Think you can spot the next Blair Witch? Wanna put some money on it? Later this summer, you may be able to. The founders of Movieshares.com, who will be announced in early June as the winners of this year's Dartmouth Tuck School of Business business-plan competition, have created a company that lets people invest as little as $100 in individual movie projects via the Internet.

The company's founders, five of whom are Dartmouth MBA students, ditched classes for two weeks in May to attend the Cannes Film Festival, where they cosponsored an interactive lounge in the festival's Internet exhibit. As a result of the trip, Movieshares says it is talking with Hart Sharp Entertainment, producer of Boys Don't Cry, about funding one or more upcoming productions. The startup has also signed on an undisclosed "A-list actor" as an adviser and company spokesman.

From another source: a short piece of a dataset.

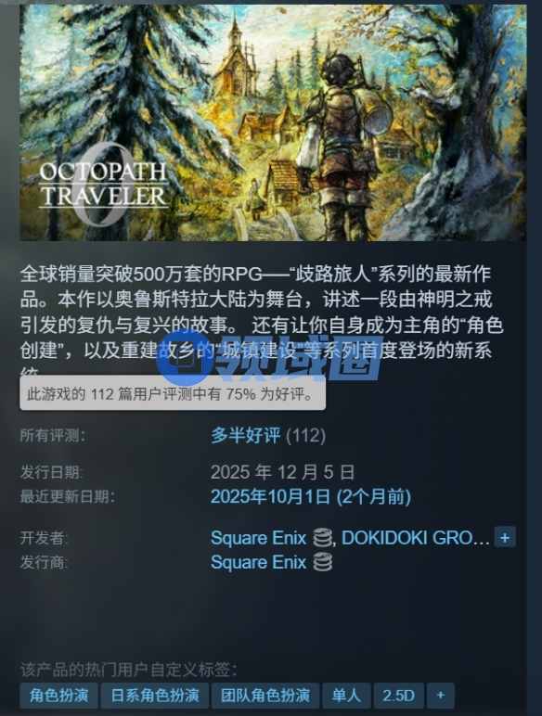Screen dimensions: 542x716
Task: Click the 75% positive reviews tooltip
Action: click(173, 393)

Movieshares plans to register individual movie productions as corporations in compliance with the Securities and Exchange Commission and state regulations. If all goes as planned, the company will register its first project in early summer, and should be ready for investors by August.

Cofounders Kamran Pasha and Ada Peter Ojile were in law school two years ago when they first heard how Andrew Klein's Spring Street Brewery raised $4.9 million in two offerings over the Net. "We thought, why couldn't we do that for the movies?" Pasha says. They launched Movieshares in November as a placeholder site that, for now, lets people play movie trivia games and helps directors, actors and screenwriters find agents and look for work. Since then, producer Elliot Shick, TV commercial producer Lawrence Bridges and Hollywood agent Michael Wise have joined the board.

Previous Net-based stock offerings and limited partnership investment opportunities have failed to take off, mainly due to the expense of reaching enough people to form an adequate pool of investors. Pasha believes the magic of the movies will change that.

After graduation, Pasha and a handful of other cofounders will move into Hart Sharp's offices in New York. The company also plans to open a Los Angeles office. "The reception we've gotten is stunning," says Pasha of the meetings he's had at Cannes. "People tell us at first they thought we were a joke, but when they hear the people we're [working with] and talking to, they want to talk to us, too."